Waking up middle aged
The only thing common to all the characters in Updike’s Problems and Other Stories is being middle aged in that regular modern mold where the marriage has gone cold and you love her but as a sort of nostalgia or maybe just as a habit, or where you’re in the beginning or end of the divorce that was either depressingly cordial or out-of-proportion vicious, where you have a kid who’s snotty and spoiled and who seem just like their parents except the parents can’t see it.
I was reading Updike, then falling asleep in the way you fall asleep when you know you can’t so you jerk awake in 10 minutes or 15 minutes and then I was dozing again so I set the alarm for 20 minutes, just in case, and kept reading about this guy who’s driving across Nevada after his divorce and his daughter keeps trying to take care of him and….

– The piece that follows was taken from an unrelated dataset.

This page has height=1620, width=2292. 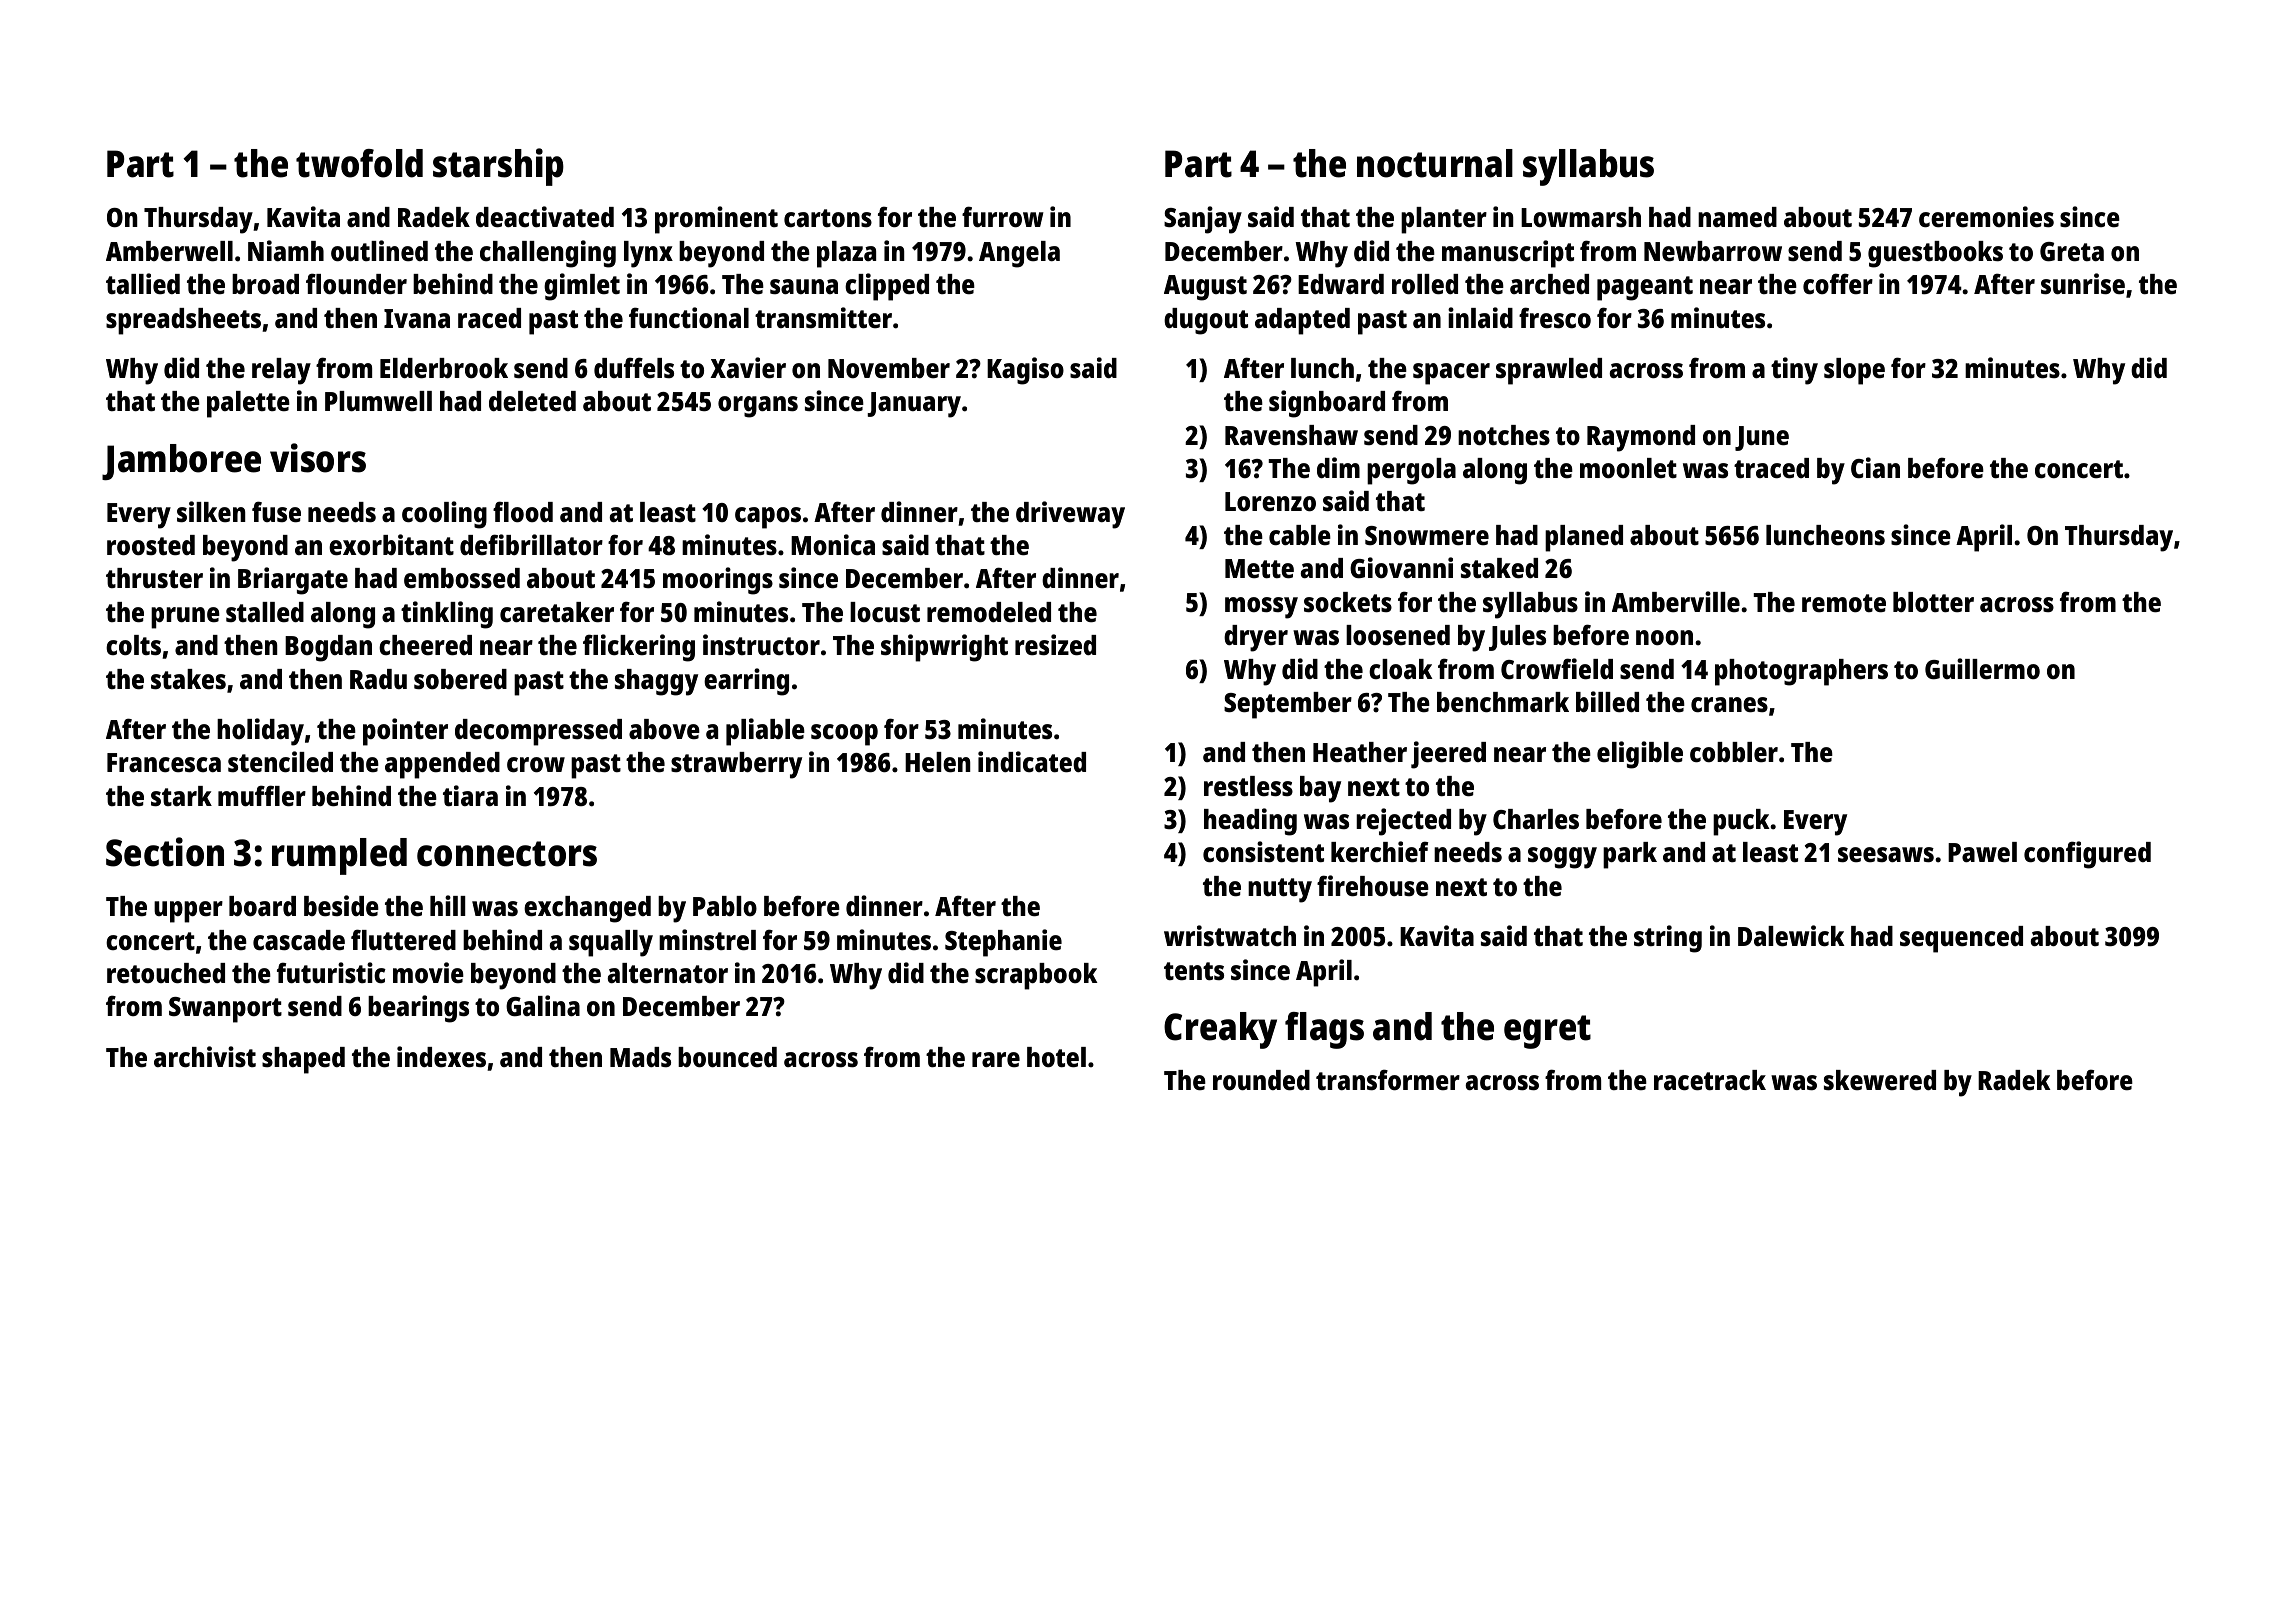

The alarm screeches scolding and I’m up with that feeling of not knowing what room this is, except it’s worse… “Who am I?
“Am I married to a woman I love only in the sense that I’m nostalgic about our past or to a woman I don’t love but who is part of my habit? Hmmmm. I don’t think so.
“Am I getting divorced? Noooo. I don’t think I’ve ever been married actually.
“Do I have a snotty kid I think might not be learning to cope with life? No. No kids at all, unadjusted or otherwise.
“Wait. I’m a 21-year-old college student who fell asleep in his dorm room reading Updike. That’s right.”
And it’s not like that was a relief.